• _What is needed_
An exact copy of all the data is required, with pictures left out.

(Stored items from a collection)

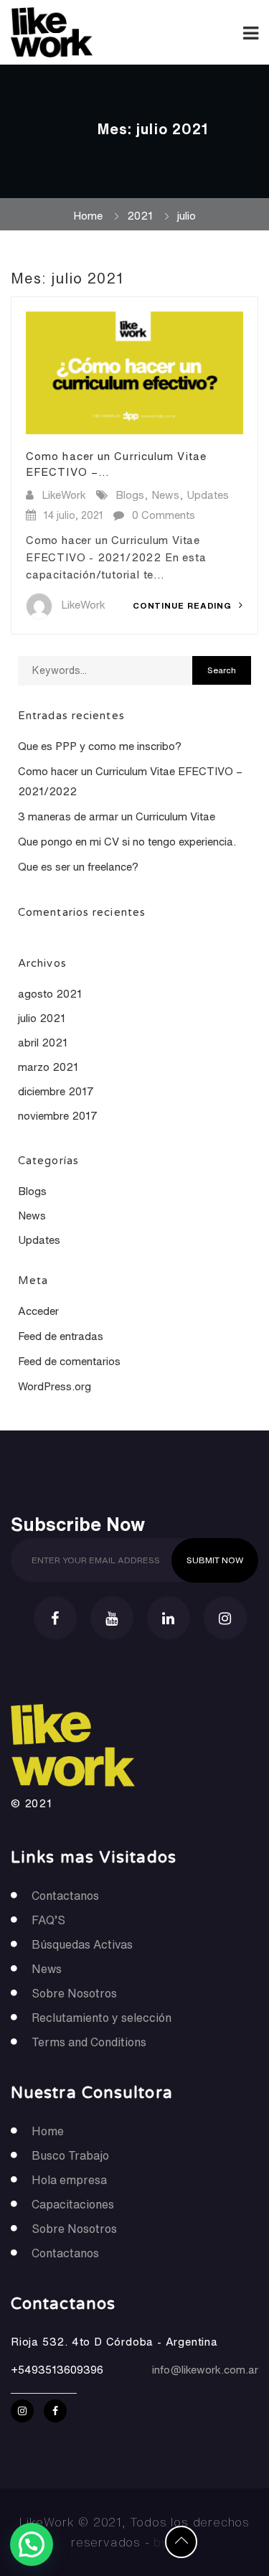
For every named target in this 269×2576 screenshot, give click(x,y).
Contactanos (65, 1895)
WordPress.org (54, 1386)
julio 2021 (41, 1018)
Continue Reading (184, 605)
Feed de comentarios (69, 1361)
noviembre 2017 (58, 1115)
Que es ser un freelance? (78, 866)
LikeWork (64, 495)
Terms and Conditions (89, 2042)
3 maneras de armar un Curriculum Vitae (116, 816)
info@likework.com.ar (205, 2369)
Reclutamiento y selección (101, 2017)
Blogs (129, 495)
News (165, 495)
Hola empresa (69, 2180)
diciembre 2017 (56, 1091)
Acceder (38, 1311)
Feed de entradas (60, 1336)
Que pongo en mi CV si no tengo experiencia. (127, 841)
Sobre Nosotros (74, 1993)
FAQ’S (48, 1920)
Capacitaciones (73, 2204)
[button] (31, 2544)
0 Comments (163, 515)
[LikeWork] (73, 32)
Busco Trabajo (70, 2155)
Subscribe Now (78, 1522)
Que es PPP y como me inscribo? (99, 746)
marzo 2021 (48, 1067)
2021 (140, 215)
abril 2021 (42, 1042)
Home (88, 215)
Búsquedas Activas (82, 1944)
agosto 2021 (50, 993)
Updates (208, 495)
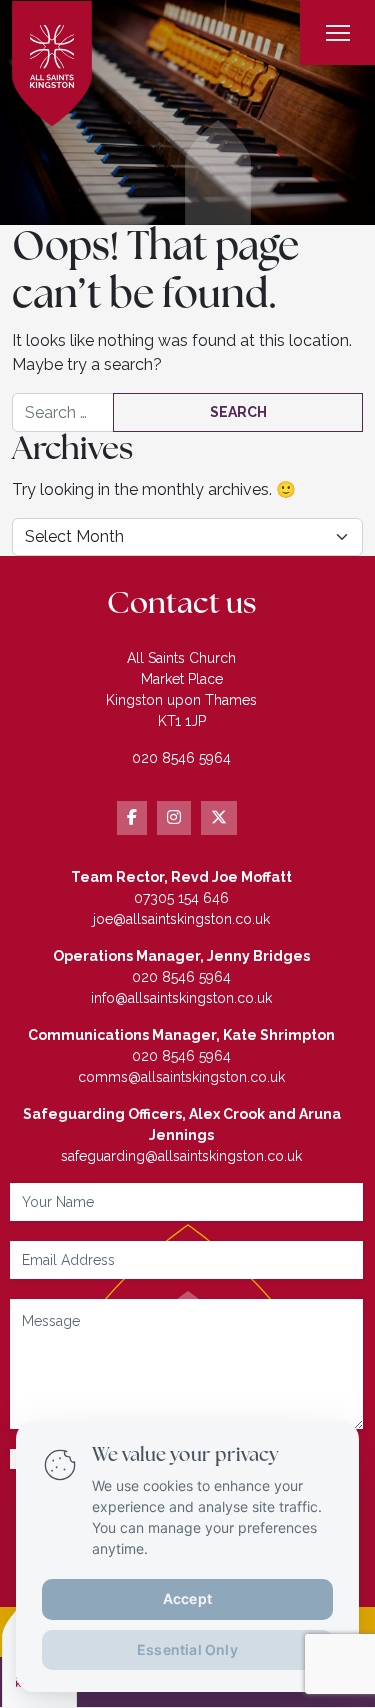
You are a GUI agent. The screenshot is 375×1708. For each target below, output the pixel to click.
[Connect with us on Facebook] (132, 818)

• _The completed task_
For every named target in this 269×2576 screenshot, give click(x,y).
Contactanos (65, 1895)
WordPress.org (54, 1386)
julio 2021 (41, 1018)
Continue Reading (184, 605)
Feed de comentarios (69, 1361)
noviembre 2017 (58, 1115)
Que es ser un freelance? (78, 866)
LikeWork (64, 495)
Terms and Conditions (89, 2042)
3 maneras de armar un Curriculum Vitae (116, 816)
info@likework.com.ar (205, 2369)
Reclutamiento y selección (101, 2017)
Blogs (129, 495)
News (165, 495)
Hola empresa (69, 2180)
diciembre 2017 (56, 1091)
Acceder (38, 1311)
Feed de entradas (60, 1336)
Que pongo en mi CV si no tengo experiencia. (127, 841)
Sobre Nosotros (74, 1993)
FAQ’S (48, 1920)
Capacitaciones (73, 2204)
[button] (31, 2544)
0 Comments (163, 515)
[LikeWork] (73, 32)
Busco Trabajo (70, 2155)
Subscribe Now (78, 1522)
Que es PPP y como me inscribo? (99, 746)
marzo 2021 (48, 1067)
2021 (140, 215)
abril 2021 (42, 1042)
Home (88, 215)
Búsquedas Activas (82, 1944)
agosto 2021 (50, 993)
Updates (208, 495)
You are a GUI agent. The screenshot is 375×1708. For each target below, output the pixel to click.
[Connect with us on Facebook] (132, 818)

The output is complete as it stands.